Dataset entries
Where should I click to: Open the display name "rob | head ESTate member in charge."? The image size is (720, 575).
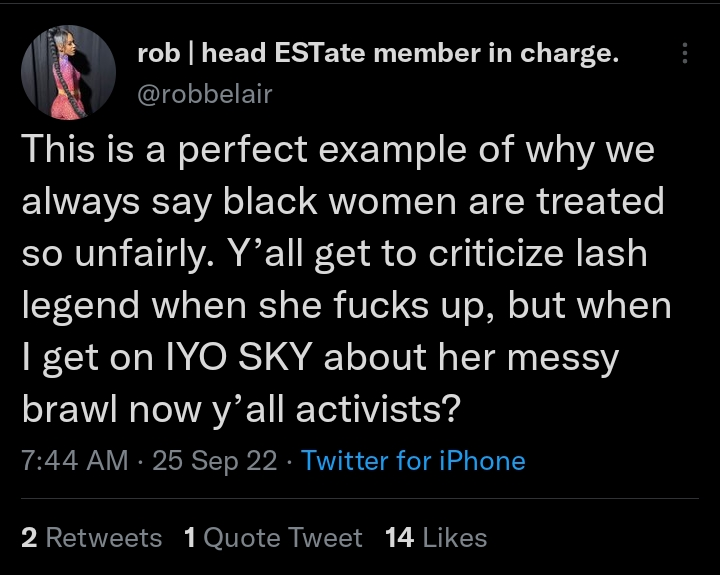click(377, 55)
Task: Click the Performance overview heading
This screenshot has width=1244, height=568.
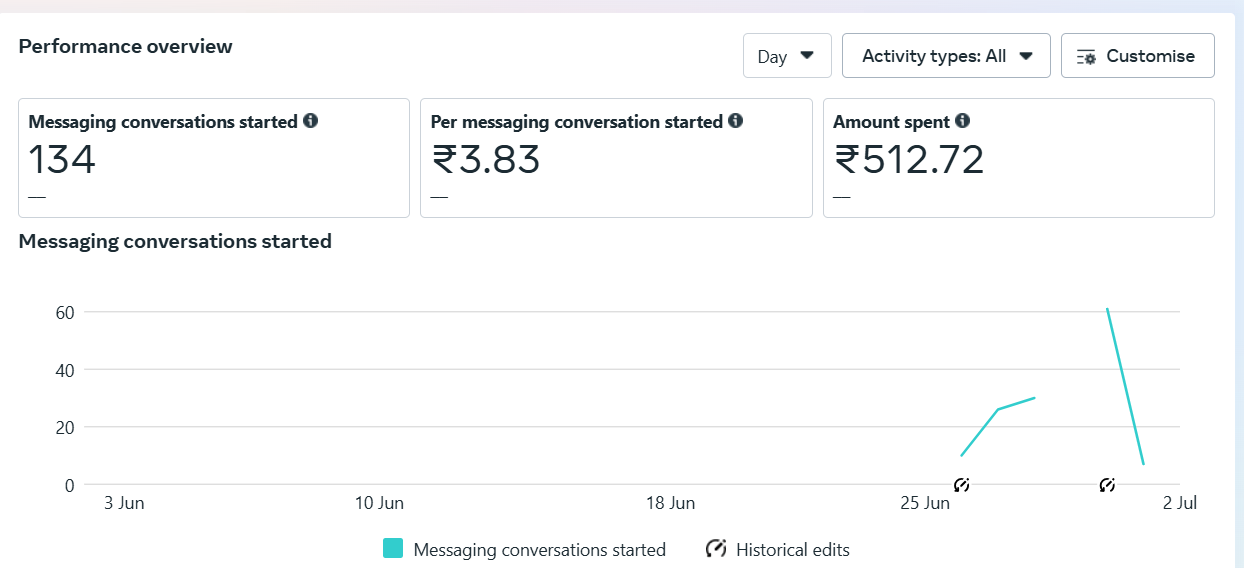Action: pyautogui.click(x=126, y=46)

(Exercise objective)
Restate the records above in full and word for word, but do not carry over any pictures.

(Expected answer)
Where should I click to: Open the display name "rob | head ESTate member in charge."? The image size is (720, 575).
click(377, 55)
Task: Click the Performance overview heading
This screenshot has width=1244, height=568.
Action: pyautogui.click(x=126, y=46)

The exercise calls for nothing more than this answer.